All three of these forms of AI are designed to stand in for human intelligence, but their ability to represent something even approaching actual human intelligence is greater as you progress through the three in the order above.
How can IoT and AI support each other?
In IoT, real-world events are signaled and processed to create an appropriate response. In a simple sense, then, any IoT application that uses software to generate a response to a trigger event is at least a basic form of AI, and AI is then essential to IoT. The question for IoT users and developers isn’t whether to use AI, but how far AI can be taken. That depends on the complexity and variability of the real-world system IoT supports.
Simple rule-based AI would say “If trigger-switch is pressed, turn on light A,” and a more sophisticated evolution might say “If trigger-switch is pressed, and it’s dark, turn on light A.” This represents not just event (trigger-switch) recognition, but also state (it’s dark) recognition. Programmers use state/event tables to describe how a series of events are interpreted in multiple states, but this only works if there are a limited number of states that can be easily recognized.

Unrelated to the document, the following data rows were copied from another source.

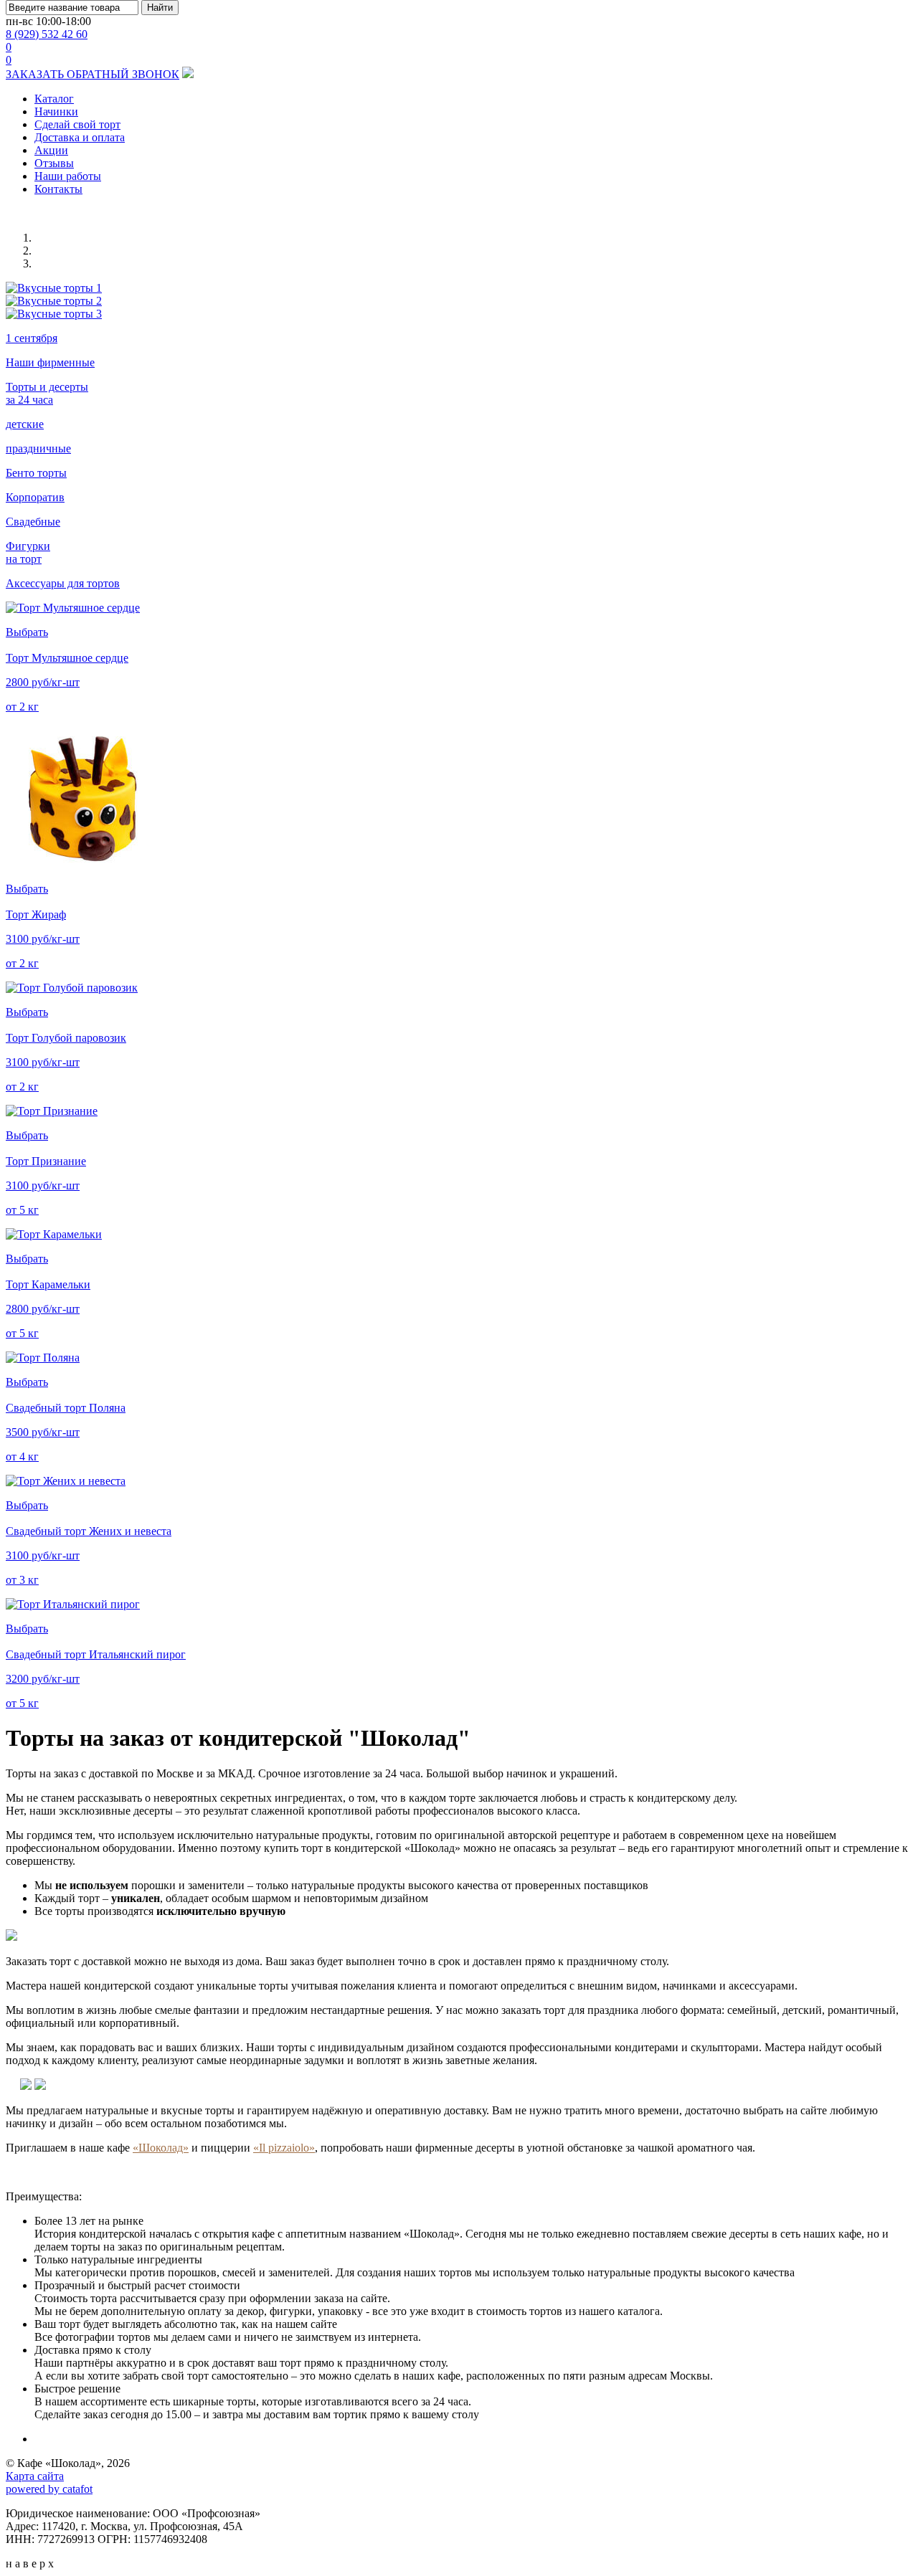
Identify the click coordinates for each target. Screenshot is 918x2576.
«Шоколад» (161, 2148)
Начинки (56, 111)
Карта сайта (35, 2476)
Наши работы (67, 176)
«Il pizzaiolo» (284, 2148)
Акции (51, 150)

Referencing the example of a truck arriving at a warehouse with goods to store, simple AI could provide a means for the driver to enter a code to pass through a security gate. This would eliminate the cost of hiring a worker attend the gate. It’s also possible to read a barcode or RFID tag on the vehicle itself and allow entry without the entry of a code. This would allow the truck to keep moving as its right to enter was validated, further speeding the process.
If more conditions must be analyzed to determine a response to an IoT event, the process falls outside the capabilities of the simple AI application. If the it’s dark state was substituted with one called, I need more light, and the IoT system was to respond not to a specific trigger switch but to the task a person was trying to perform, simple AI wouldn’t be enough.

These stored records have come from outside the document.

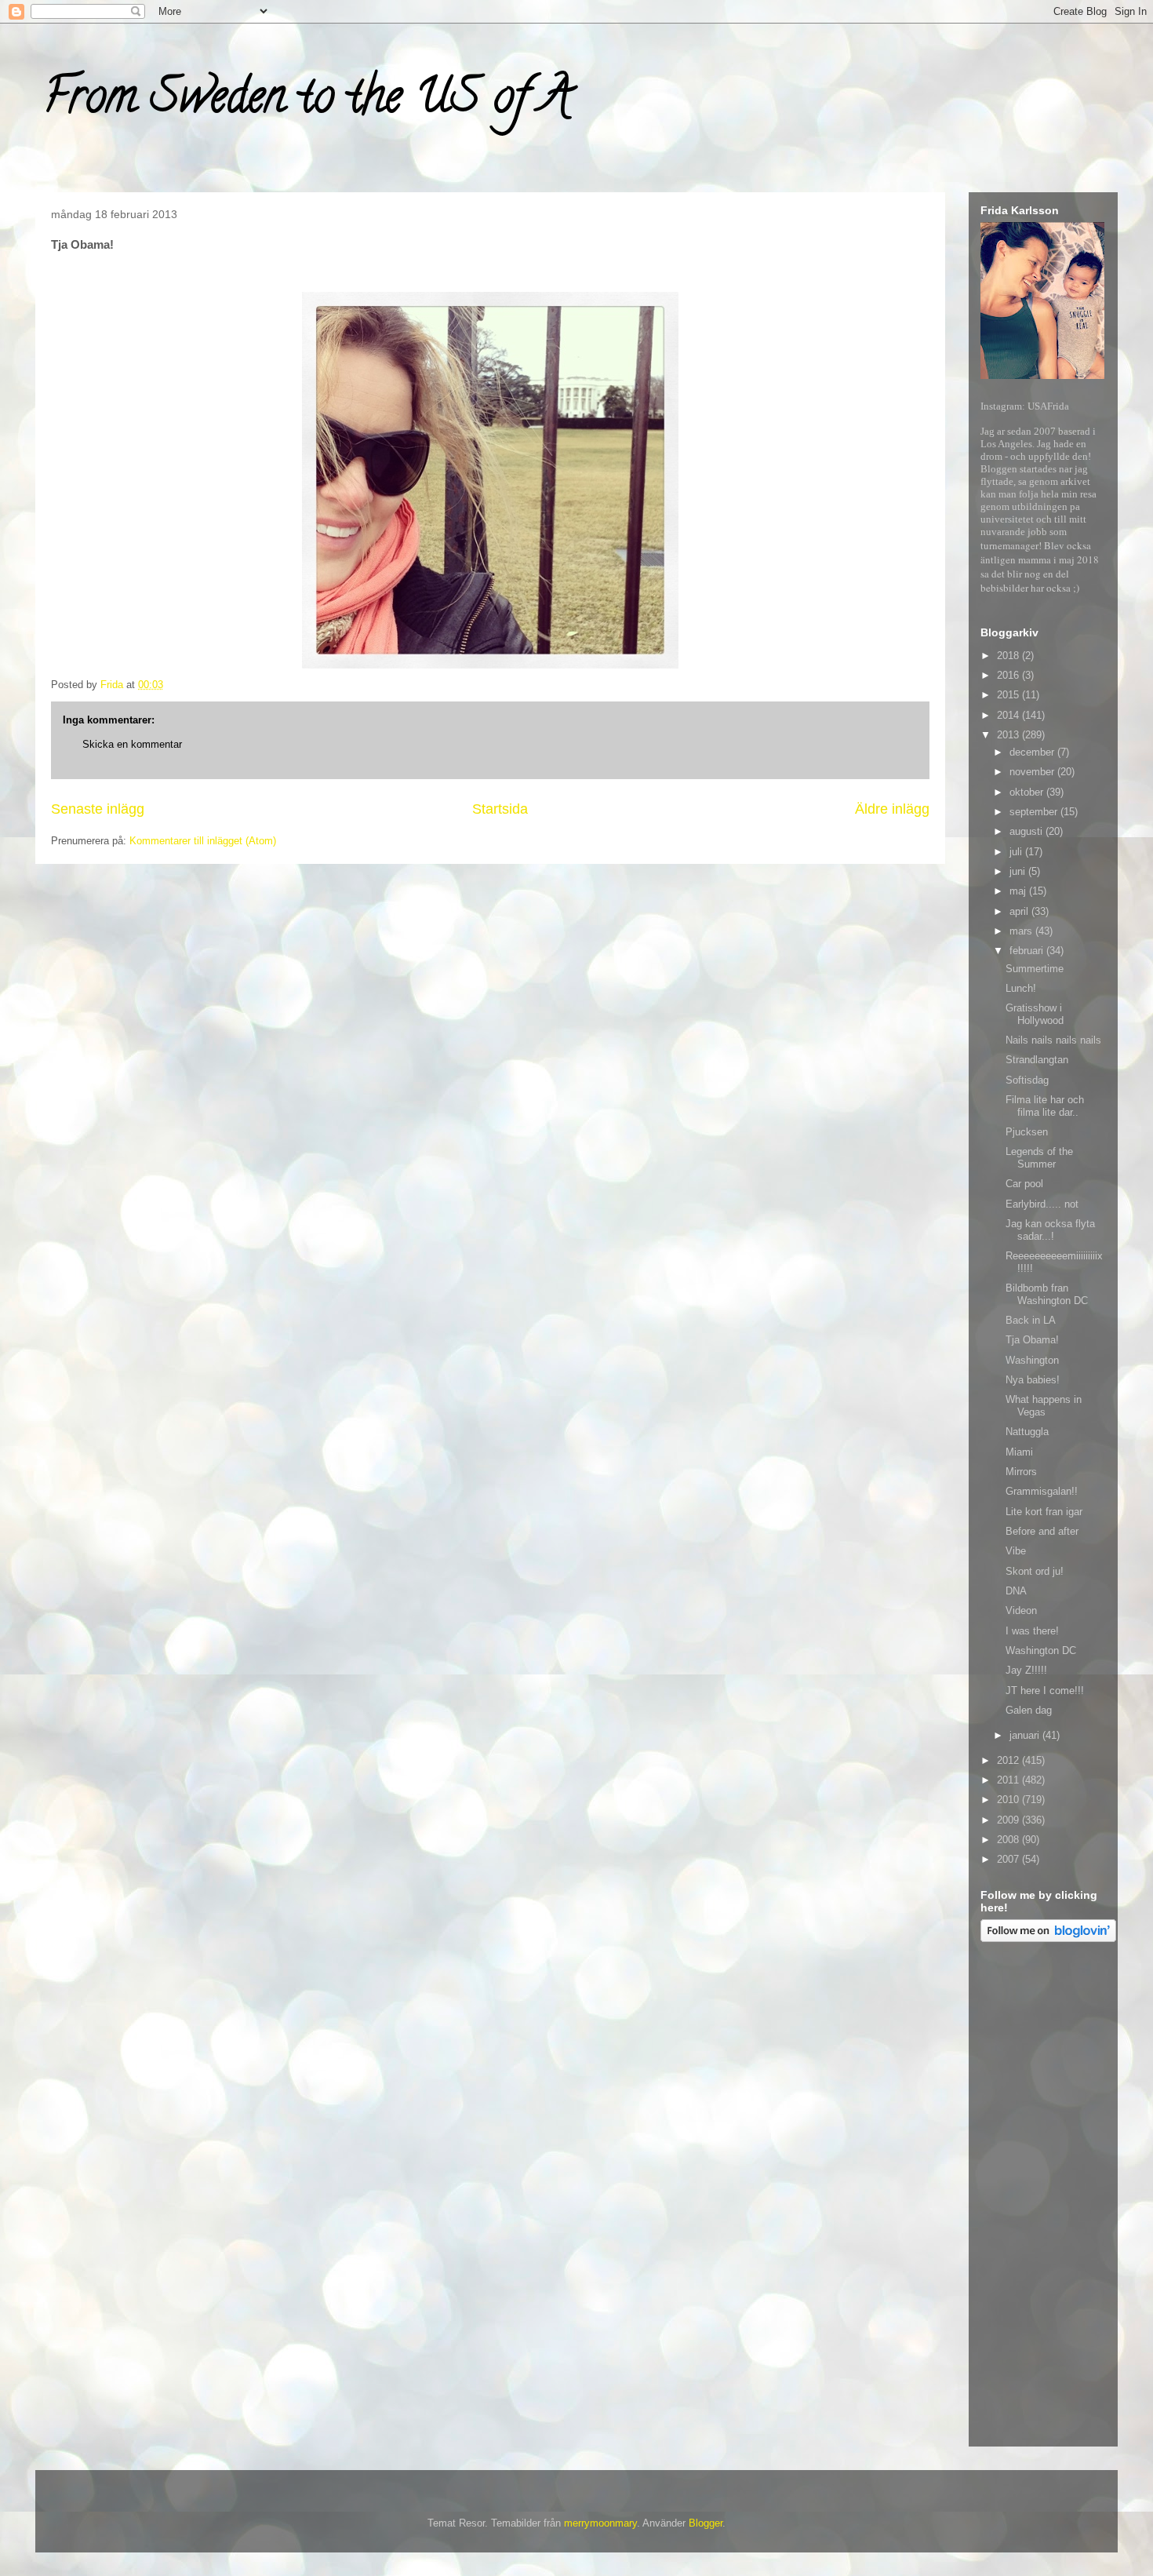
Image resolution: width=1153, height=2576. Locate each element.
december (1033, 752)
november (1033, 772)
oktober (1027, 792)
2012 (1009, 1760)
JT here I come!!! (1045, 1690)
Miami (1019, 1452)
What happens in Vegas (1044, 1406)
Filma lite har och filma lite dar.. (1045, 1106)
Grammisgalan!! (1042, 1491)
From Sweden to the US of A (307, 101)
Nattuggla (1027, 1431)
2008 (1009, 1839)
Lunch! (1021, 988)
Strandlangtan (1037, 1060)
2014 (1009, 715)
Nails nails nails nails (1053, 1040)
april (1020, 911)
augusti (1027, 831)
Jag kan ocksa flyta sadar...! (1050, 1230)
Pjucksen (1027, 1132)
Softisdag (1027, 1080)
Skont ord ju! (1035, 1571)
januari (1025, 1735)
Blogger (705, 2523)
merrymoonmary (600, 2523)
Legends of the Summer (1039, 1158)
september (1034, 812)
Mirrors (1021, 1471)
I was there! (1032, 1631)
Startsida (500, 809)
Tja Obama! (1032, 1340)
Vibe (1016, 1551)
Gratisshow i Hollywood (1035, 1014)
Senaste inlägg (97, 809)
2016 (1009, 675)
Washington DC (1041, 1650)
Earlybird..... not (1042, 1204)
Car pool (1024, 1184)
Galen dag (1029, 1710)
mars (1022, 931)
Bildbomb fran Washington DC (1047, 1294)
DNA (1016, 1591)
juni (1018, 871)
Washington (1032, 1360)
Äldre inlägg (892, 809)
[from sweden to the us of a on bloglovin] (1048, 1938)
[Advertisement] (1043, 2197)
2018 (1009, 655)
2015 (1009, 695)
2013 (1009, 735)
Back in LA (1031, 1320)
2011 (1009, 1780)
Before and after (1042, 1531)
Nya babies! (1033, 1380)
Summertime (1035, 969)
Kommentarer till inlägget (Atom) (202, 841)
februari (1027, 950)
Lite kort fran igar (1044, 1512)
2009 (1009, 1820)
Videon (1021, 1610)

In that situation, the ML form of AI might monitor the arrival of a truckload of goods at the warehouse. Over time, it could learn when the drivers and workers needed more light and activate the switch without the person needing to act. Alternatively, an expert might perform expected tasks and “teach” the software when more light would be appropriate. AI/ML software would then eliminate the need for a programmer to build each IoT application.
In the inference form of AI, the IoT application attempts to gather as much information as possible, mimicking what a person senses. It then applies inference rules, such as people can’t work where light levels are below x, and from the conditions sensed and the application of those rules, decides to turn on a light.
Inference-based AI requires more complicated software to gather conditions and define inference rules, but it can respond to a wider range of conditions without being programmed. The same level of inference processing could determine whether additional workers should be assigned to unloading, because the goods are critically needed, the work is getting behind schedule or simply because workers are available. All this could improve the movement of goods and the overall efficiency of truckers and warehouse personnel.
IoT is about using computer tools to automate real-world processes, and like all automation tasks, it’s expected to reduce the need for direct human participation. Although IoT is aimed at reducing human work, it doesn’t eliminate the need for human judgments and decisions. That’s where AI can step in and improve the IoT system significantly.